ЧТО НУЖНО СДЕЛАТЬ:
Изложите в виде краткого списка абзац из фрагмента о Спинозе, начинающийся словами «Нам кажется, что бросающаяся в глаза». Основные утверждения абзаца нужно сохранить.

ФРАГМЕНТ ТЕКСТА:

☆ ☆ ☆ ☆

Нам кажется, что бросающаяся в глаза, в некотором смысле даже избыточная каузальная регламентация жизни универсума, опирающейся на порядок действующих причин, не исчерпывает для Спинозы всей полноты метафизических оснований существования каждого отдельного явления бытия и тем более человеческого индивидуума. Декларируемая им необходимость адекватного постижения причин вещей, или идея тотальности нашего познания, требует, чтобы такого рода односторонняя определенность человеческого ума была дополнена еще одним, важнейшим качеством, особенно значимым для моральной практики субъекта, – способностью к целесообразным действиям, или, как говорил Кант, к действиям в соответствии с некоторым понятием. Как мы полагаем, вопреки утверждениям самого автора "Этики" о том, что "природа не предназначает для себя никаких целей и все конечные причины составляют только человеческие вымыслы" (I Прибавл.), метафизика и особенно этика Спинозы необходимым образом включает в себя определенную телеологию. Важно и то, что целевая причина соответствует вводимому самим Спинозой критерию рациональности (объяснимости) всякого явления – "знание действия зависит от знания причины и заключает в себе последнее" (I акс. 4). В этом смысле полнота наших знаний о природе каждого морального деяния предполагает учет еще одного порядка причин, обусловливающих всякий моральный поступок, – целевой причинности. Именно поэтому, возможно, моральная телеология и является важнейшим связующим звеном между метафизикой и этикой в доктрине Спинозы.

☆ ☆ ☆ ☆

ИСХОДНЫЕ ДАННЫЕ:
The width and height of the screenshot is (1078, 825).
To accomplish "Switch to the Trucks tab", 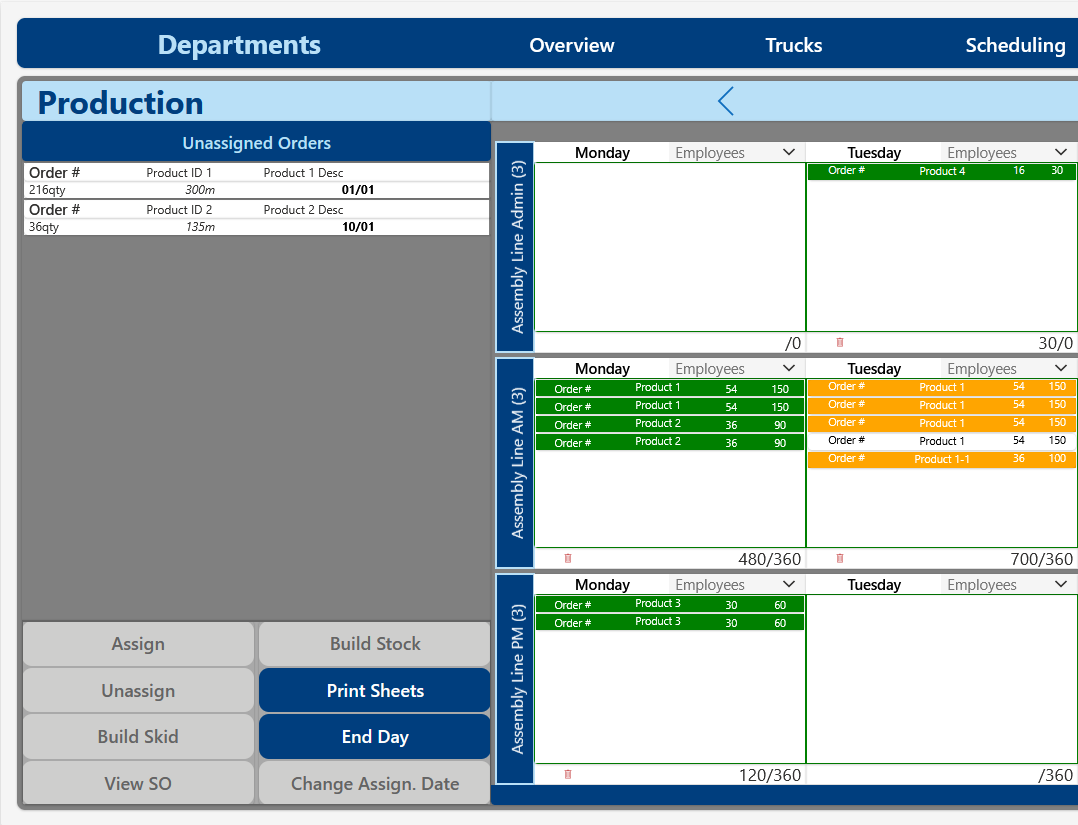I will [x=794, y=45].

☆ ☆ ☆ ☆

РЕЗУЛЬТАТ ЗАДАНИЯ:
- Причинная регламентация жизни универсума, опирающаяся на порядок действующих причин, по мнению автора, не исчерпывает для Спинозы всех метафизических оснований существования каждого явления и тем более человеческого индивидуума.
- Требование адекватного постижения причин вещей (идея тотальности познания) предполагает, что ум обладает еще и способностью к целесообразным действиям, по Канту — к действиям в соответствии с некоторым понятием. Это качество особенно значимо для моральной практики.
- Спиноза утверждает, что природа не предназначает себе целей, а конечные причины — человеческие вымыслы (I Прибавл.). Вопреки этому его метафизика и особенно этика необходимо включают определенную телеологию.
- Целевая причина соответствует критерию рациональности, который вводит сам Спиноза: «знание действия зависит от знания причины и заключает в себе последнее» (I акс. 4).
- Полнота знаний о каждом моральном деянии требует учитывать еще один порядок причин — целевую причинность.
- Поэтому моральная телеология, возможно, служит важнейшим связующим звеном между метафизикой и этикой в доктрине Спинозы.